What you are asked to do:
Gather the lines from the material that contain "agent".

Data provided:
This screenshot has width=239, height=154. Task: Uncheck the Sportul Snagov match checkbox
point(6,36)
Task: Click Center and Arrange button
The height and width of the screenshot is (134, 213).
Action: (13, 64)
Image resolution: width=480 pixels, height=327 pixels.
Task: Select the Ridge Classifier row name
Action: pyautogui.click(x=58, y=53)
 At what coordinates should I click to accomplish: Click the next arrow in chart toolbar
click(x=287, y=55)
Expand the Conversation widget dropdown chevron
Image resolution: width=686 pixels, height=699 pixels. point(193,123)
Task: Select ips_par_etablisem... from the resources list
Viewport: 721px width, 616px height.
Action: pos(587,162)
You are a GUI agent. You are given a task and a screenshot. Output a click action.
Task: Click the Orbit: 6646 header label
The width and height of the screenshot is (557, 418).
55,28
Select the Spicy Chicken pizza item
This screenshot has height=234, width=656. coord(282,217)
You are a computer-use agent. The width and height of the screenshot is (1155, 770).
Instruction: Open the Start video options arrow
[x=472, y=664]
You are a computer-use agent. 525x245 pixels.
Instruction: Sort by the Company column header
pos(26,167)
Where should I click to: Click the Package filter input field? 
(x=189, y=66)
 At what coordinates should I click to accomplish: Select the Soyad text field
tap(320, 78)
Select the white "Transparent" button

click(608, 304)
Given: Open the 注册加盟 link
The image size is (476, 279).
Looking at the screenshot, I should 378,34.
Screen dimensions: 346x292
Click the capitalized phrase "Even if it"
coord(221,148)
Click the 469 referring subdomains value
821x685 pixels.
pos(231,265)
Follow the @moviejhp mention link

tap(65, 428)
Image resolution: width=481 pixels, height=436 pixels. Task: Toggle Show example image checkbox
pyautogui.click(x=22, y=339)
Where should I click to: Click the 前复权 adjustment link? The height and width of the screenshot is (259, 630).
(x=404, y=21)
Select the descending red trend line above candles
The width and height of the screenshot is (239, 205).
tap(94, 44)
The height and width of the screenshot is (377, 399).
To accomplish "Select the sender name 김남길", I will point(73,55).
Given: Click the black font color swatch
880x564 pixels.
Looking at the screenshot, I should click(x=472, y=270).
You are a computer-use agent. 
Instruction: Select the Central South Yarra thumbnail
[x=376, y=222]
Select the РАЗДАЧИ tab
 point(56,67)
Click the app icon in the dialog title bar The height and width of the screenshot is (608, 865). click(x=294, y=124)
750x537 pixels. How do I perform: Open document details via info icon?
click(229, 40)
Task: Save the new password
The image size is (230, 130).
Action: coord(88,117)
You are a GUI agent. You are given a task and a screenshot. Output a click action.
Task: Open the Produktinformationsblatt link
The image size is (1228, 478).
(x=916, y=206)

Solution to the problem:
You are a GUI agent. You are given a task and a screenshot. Output a click action.
You are a computer-use agent. The width and height of the screenshot is (1155, 770).
You are a computer-use agent. 525x245 pixels.
You are a computer-use agent. 
You are a GUI agent. You are given a task and a screenshot. Output a click action.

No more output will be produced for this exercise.